Robin Bright & Don Blakeney
  Robin Bright and Don Blakeney

 

 

 

 

 

 

 

 

 

 

 

 

 

 

 

 

 

 

 

 

 

 

 

 

 

 

 

 

 

 

 

 

 

 

 

 

 

 

 

 

 

 

 

 

 

 

 

 

 

 

 

 

 

 

 

 

 

 

 

 

 

 

 

 

 

 

 

 

 

 

 

 

 

 

 

 

 

Zac tattooed
Kereti Rautangata applies
moko (tattoo) makeup to
Zac Wallace

 
Zac Wallace

 

 

 

 

 

 

 

 

 

 

 

 

 

 

 

 

 

 

 

 

 

 

 

 

 

 

Utu opens at the Beekman Theater
Louise Nicholas (centre) at the Beekman Theatre opening
Don Blakeney, known to all his friends as Scrubs, did not like an American businessman he and his wife, Robin, had just met in New York. The American wanted to help sell the Geoff Murphy film Utu that Blakeney had produced.
 
Robin said, "I admit he's not perfect, but he may be helpful. What's the problem?"
 
Blakeney finally figured it out. He said, "He's got to know how good the film is before I like him."
 
That remark sums up Blakeney's approach. He wants people around him who believe, as he does, totally and firmly in the value of the film Utu. It is not just another business deal. It is a commitment to the idea of the film, the values it represents, its point of view. The film tells a story of Maori pride and revenge when Britain first colonised New Zealand in the mid-1800s.
 
In New York Blakeney has gathered around him some key people who believe the film will eventually make money.
 
Charles Richardson is the President of Triad, the publicity firm that handled Utu's publicity. He is a gentle-mannered black who started his business in Harlem 10 years ago. He now has offices in midtown New York. Richardson said of the film, "Once I saw it, it captured my interest and attention. It's a strong film, it's captivating, it's informative. I didn't know anything about Maori culture and I thought it was the kind of film a lot of people in the States could appreciate from an intellectual point of view. Beyond that, it is also entertaining."

→ Data segment
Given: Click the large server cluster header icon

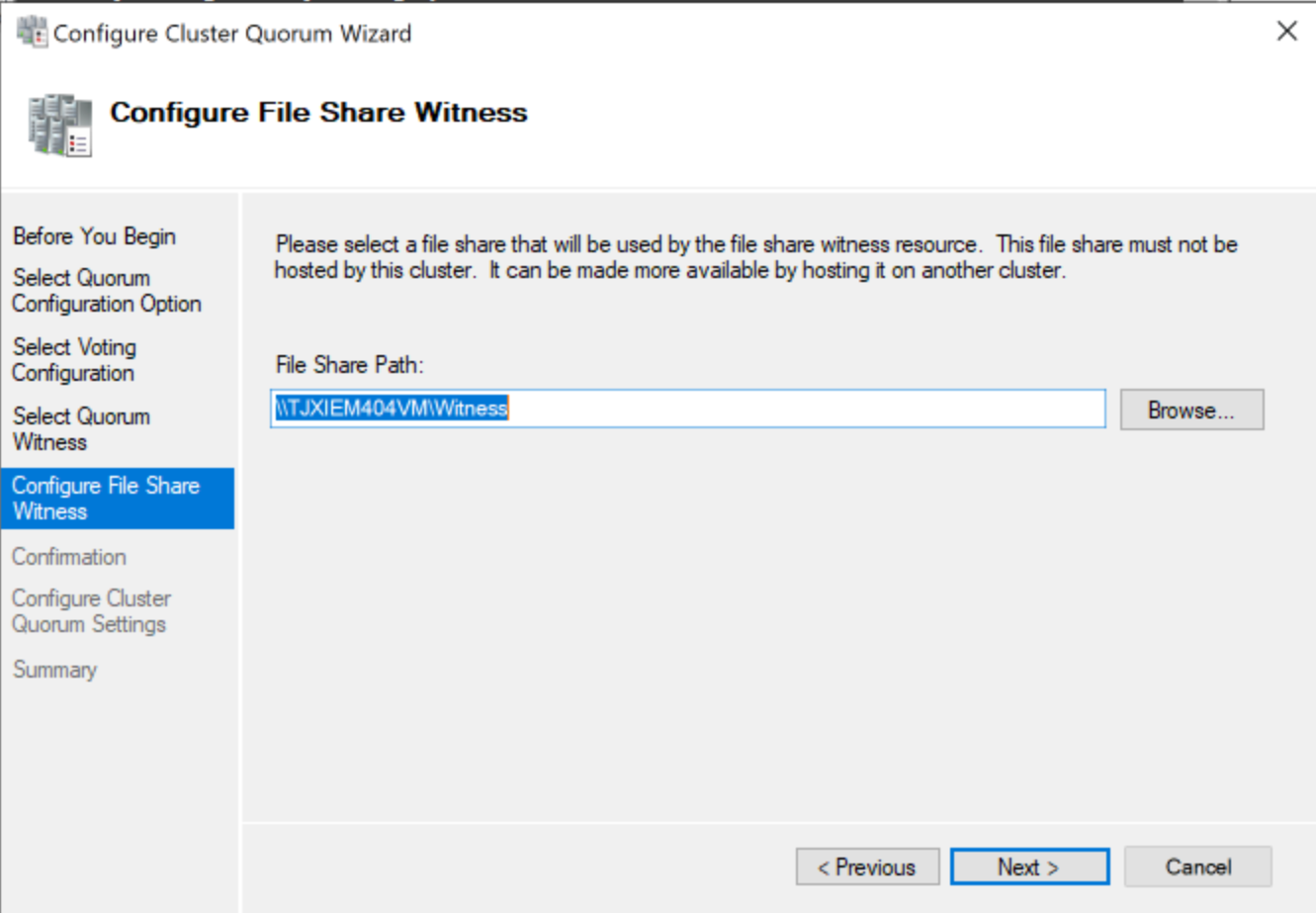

→ Parts of the exercise
1 - In the Utu article, condense the paragraph beginning "Charles Richardson is the President of Triad" into a bulleted list that keeps its main facts.
2 - List every person named by both first and last name in the Utu article.
3 - Continue the Utu article with the next paragraph, picking up after Richardson's quoted remarks.

→ Answers for the tasks
1 -
- Charles Richardson is President of Triad, the publicity firm that handled Utu's publicity.
- He started the business in Harlem 10 years ago and now has offices in midtown New York.
- He found the film strong, captivating and informative.
- He knew nothing of Maori culture before seeing it.
- He thought many people in the States could appreciate it intellectually, and that it is also entertaining.

2 -
- Robin Bright
- Don Blakeney
- Kereti Rautangata
- Zac Wallace
- Louise Nicholas
- Geoff Murphy
- Charles Richardson

3 -
 
Jerry Pickman was head of sales for Paramount Films before he started his own distribution company, Pickman Films, 15 years ago. He has built up a considerable reputation in a lifetime in the film industry. With his laconic turn of phrase, he is a bit of a showman in his own right.
 
Pickman thinks Utu runs the gamut of action and excitement through to the intellectual and philosophical. "Although it's set in New Zealand in 1870," he says, "it's relevant today in South Africa, Afghanistan and South America. It's relevant in parts of the United States.
 
"We think the film caters to an across-the-board audience, from top to bottom. And by virtue of the personalities in the picture, the action, the colour, the background, the history, the novelty, the unusual elements of the film, you open up another whole civilisation."
 
The film these people are talking about is not the same film the New Zealand public saw two years ago when it became the country's second-highest grossing film. The director, Geoff Murphy, also made the country's highest grossing film, Goodbye Pork Pie. Blakeney took the original version of Utu around the world last year and found, at best, only qualified interest.
 
"We didn't even think of recutting it, but it kept coming up," Blakeney says. "It was not what Geoffrey wanted to hear, obviously, and it wasn't what I wanted to hear. As it happened, it took almost a year to do and terrific heartache and soul-searching. But with the reviews we've had and the general interest, the facts are, we did the right thing. There's no doubt now."
 
Blakeney trimmed 15 minutes from the film, tightening up sequences all the way through. More than that, he changed the basic structure of the film. He focussed much more firmly on the rebel Te Wheke's point of view. And he recut the bush court-martial scene at the end into a series of flash-forward scenes, culminating in that final powerful moment of Te Wheke's execution.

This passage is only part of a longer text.